_Required work_. Since only part of the material below is wanted, output exactly the lines from the one with "Open the Last 7 days date range dropdown" up to and including the one with "Task: Maximize the PassMark OSFMount window".

_Data section_.
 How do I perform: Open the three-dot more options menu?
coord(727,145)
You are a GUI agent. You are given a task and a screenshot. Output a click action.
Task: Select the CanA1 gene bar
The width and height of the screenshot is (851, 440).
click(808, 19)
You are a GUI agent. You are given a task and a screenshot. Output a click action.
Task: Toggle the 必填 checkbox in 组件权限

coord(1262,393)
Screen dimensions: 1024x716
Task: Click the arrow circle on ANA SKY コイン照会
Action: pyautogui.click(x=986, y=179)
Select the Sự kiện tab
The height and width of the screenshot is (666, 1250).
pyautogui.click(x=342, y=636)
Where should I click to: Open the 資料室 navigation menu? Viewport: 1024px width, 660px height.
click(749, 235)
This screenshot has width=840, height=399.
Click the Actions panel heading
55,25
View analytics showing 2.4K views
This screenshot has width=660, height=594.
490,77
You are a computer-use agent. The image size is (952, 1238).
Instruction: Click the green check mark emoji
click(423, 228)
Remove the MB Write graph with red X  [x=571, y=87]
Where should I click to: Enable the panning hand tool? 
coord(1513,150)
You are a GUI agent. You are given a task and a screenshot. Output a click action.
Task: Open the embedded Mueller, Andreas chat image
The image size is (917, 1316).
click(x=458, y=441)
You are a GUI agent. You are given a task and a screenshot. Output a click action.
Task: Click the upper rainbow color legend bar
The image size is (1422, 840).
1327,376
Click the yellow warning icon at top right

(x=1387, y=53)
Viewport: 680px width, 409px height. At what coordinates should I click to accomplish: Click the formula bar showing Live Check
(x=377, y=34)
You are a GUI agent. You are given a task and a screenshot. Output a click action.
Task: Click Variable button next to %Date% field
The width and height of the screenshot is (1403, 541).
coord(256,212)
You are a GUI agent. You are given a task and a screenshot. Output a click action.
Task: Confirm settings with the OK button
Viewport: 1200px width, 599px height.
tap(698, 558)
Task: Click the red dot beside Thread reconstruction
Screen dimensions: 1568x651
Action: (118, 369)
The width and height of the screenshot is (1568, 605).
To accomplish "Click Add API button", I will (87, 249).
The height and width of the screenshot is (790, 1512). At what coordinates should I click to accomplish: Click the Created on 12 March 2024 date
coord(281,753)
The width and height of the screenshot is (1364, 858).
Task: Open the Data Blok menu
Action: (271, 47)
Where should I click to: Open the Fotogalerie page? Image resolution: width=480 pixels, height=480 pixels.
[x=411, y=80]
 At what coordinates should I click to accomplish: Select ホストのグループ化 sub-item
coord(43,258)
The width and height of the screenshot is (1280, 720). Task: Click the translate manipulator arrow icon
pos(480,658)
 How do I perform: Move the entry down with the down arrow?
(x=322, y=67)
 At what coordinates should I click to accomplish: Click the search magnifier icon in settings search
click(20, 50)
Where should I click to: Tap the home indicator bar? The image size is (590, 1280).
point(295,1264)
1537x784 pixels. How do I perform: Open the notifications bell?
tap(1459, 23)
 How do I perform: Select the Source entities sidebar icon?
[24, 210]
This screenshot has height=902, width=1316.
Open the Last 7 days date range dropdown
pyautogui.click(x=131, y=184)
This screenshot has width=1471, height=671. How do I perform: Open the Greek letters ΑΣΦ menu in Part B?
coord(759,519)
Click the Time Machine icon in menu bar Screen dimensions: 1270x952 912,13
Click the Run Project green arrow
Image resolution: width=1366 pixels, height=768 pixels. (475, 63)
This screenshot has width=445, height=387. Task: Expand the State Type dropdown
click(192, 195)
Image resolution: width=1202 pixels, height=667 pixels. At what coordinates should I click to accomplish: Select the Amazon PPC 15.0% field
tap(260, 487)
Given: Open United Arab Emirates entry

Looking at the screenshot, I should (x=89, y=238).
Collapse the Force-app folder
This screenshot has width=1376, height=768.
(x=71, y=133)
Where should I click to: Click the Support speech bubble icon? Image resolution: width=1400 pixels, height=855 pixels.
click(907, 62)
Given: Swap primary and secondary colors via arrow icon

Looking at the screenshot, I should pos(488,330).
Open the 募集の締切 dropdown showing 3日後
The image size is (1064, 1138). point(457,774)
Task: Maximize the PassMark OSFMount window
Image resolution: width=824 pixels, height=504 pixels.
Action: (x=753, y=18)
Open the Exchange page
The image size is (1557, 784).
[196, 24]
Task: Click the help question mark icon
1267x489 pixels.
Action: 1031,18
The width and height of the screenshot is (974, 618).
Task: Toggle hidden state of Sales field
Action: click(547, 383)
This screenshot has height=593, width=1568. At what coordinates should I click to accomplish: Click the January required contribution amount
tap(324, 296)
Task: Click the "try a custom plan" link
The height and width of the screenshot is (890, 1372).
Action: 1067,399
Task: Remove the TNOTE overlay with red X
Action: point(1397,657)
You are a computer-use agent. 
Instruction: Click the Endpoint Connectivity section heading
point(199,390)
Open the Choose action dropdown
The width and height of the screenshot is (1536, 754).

_Exercise result_.
Open the Last 7 days date range dropdown
pyautogui.click(x=131, y=184)
This screenshot has width=1471, height=671. How do I perform: Open the Greek letters ΑΣΦ menu in Part B?
coord(759,519)
Click the Time Machine icon in menu bar Screen dimensions: 1270x952 912,13
Click the Run Project green arrow
Image resolution: width=1366 pixels, height=768 pixels. (475, 63)
This screenshot has width=445, height=387. Task: Expand the State Type dropdown
click(192, 195)
Image resolution: width=1202 pixels, height=667 pixels. At what coordinates should I click to accomplish: Select the Amazon PPC 15.0% field
tap(260, 487)
Given: Open United Arab Emirates entry

Looking at the screenshot, I should (x=89, y=238).
Collapse the Force-app folder
This screenshot has width=1376, height=768.
(x=71, y=133)
Where should I click to: Click the Support speech bubble icon? Image resolution: width=1400 pixels, height=855 pixels.
click(907, 62)
Given: Swap primary and secondary colors via arrow icon

Looking at the screenshot, I should pos(488,330).
Open the 募集の締切 dropdown showing 3日後
The image size is (1064, 1138). point(457,774)
Task: Maximize the PassMark OSFMount window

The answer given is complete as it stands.